Question

VCF format conventions for multi-sample vs. single-sample data

1

Entering edit mode

9.0 years ago

bberns ▴ 20

I'm new to VCF processing and am a bit confused about the different conventions used by VCF files "in the wild". The VCF spec supports variant calls for multiple samples in a single file via the FORMAT column, with a separate column for each sample containing the explicit variant call for that sample in a "GT" field.

However, it seems like some tools (e.g. SnpEff) assume that the input VCF file contains calls for only a single sample, and so omit the FORMAT column and GT field(s) entirely. Instead, the variant call is apparently inferred from the REF and ALT columns.

My questions are:

Which convention is actually used most often in practice, the full multi-sample format, or the simpler single-sample format?
What happens if a tool like SnpEff assumes the simpler format, but is given a file with multiple samples? For example, the current VCFs from 1000 Genomes contain 2504 samples per file. How does SnpEff cope with this?
It's not clear to me how the simpler convention handles heterozygosity vs. homozygosity. For example, a GT value of "0|1" is heterozygous, while "1|1" is homozygous. There is no way to convey this difference using the ALT and REF fields, is there?

Thanks for any insight you can provide.

Brian

1000genomes vcf snpeff • 5.6k views

ADD COMMENT • link updated 14 months ago by Ram 43k • written 9.0 years ago by bberns ▴ 20

Ram · Accepted Answer · 2015-05-05

Which convention is actually used most often in practice, the full multi-sample format, or the simpler single-sample format?
- I've seen both of them around, although multisample files tend to be reserved for intended purposes such as trios, other type of pedigrees, or bulk data release like the 1000g project data for instance.
What happens if a tool like SnpEff assumes the simpler format, but is given a file with multiple samples?

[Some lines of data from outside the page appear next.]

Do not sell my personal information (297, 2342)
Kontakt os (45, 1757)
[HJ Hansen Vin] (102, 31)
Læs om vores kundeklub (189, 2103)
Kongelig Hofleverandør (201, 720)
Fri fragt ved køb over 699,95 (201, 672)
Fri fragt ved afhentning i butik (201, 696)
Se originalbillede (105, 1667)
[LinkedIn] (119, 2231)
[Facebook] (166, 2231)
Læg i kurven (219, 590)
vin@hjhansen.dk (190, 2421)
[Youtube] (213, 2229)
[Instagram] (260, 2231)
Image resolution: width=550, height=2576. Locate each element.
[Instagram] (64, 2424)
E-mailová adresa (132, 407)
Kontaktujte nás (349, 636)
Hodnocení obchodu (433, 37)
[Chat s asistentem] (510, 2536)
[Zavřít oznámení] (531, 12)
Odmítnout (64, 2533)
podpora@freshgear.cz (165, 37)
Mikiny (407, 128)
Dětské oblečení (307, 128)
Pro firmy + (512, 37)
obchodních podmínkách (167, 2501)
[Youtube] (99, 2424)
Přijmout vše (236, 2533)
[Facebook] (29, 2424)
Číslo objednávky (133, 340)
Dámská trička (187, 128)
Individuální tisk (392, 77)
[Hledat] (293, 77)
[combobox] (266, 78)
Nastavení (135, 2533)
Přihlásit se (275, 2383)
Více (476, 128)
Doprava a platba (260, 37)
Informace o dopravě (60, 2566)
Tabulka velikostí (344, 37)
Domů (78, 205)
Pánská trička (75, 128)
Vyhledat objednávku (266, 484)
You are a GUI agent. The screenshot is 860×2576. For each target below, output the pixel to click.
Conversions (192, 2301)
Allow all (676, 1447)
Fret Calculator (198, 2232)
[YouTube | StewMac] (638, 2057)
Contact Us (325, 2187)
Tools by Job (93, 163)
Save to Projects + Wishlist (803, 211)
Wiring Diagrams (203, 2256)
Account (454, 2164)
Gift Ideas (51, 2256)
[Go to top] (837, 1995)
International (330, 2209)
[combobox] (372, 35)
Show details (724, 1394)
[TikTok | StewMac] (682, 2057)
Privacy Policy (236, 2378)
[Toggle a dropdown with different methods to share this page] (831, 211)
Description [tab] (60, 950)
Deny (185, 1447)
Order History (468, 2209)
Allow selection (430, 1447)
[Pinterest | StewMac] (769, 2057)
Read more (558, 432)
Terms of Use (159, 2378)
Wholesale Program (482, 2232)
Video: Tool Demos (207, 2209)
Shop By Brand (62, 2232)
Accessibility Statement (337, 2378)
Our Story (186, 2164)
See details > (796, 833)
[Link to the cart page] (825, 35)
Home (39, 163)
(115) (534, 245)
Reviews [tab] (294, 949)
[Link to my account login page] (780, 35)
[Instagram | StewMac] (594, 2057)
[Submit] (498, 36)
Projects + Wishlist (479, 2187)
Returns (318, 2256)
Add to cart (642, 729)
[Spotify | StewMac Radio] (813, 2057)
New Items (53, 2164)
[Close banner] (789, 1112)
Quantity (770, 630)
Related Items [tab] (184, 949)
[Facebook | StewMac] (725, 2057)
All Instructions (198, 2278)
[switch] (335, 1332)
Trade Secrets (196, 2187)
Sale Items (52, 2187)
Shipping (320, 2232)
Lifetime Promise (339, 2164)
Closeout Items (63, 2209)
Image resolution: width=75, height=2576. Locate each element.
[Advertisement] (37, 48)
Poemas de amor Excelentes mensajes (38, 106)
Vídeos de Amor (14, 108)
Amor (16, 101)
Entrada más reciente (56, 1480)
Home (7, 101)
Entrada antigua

For example, the current VCFs from 1000 Genomes contain 2504 samples per file. How does SnpEff cope with this?
- The annotation depends on the variant itself, not on the genotype, so even if you have thousands of samples genotypes each variant will be annotated only once, and the annotation will be written in the INFO column (shared by all samples, since the annotation is variant dependent, and not sample dependent). I haven't work with SnpEff in multi-sample mode, but apparently it's perfectly capable of doing it: http://snpeff.sourceforge.net/SnpEff_manual.html#cancer
It's not clear to me how the simpler convention handles heterozygosity vs. homozygosity. For example, a GT value of "0|1" is heterozygous, while "1|1" is homozygous. There is no way to convey this difference using the ALT and REF fields, is there?
- Yes, the way you can tell if a variant call is homozygous or heterozygous for a particular variant on a vcf format is only by looking at the the genotype. the REF and the ALT column are just descriptive of what the reference genome has on that position and what the alternative allele was found. it will be homozygous if both numbers are the same (1|1, 2|2 or 3|3 and so on if the variant has more than 1 alternative allele, or even 0|0 if you deal with multisample files that have to present sites that do not vary - reference homozygous)

Extra note: if you're new to vcf format keep in mind that all the columns except the last sample's one (or the last samples' ones if multi-sample) are there to describe the variant, not to describe the genotypes. a variant is defined by its chromosome location and the alternative alleles that were found.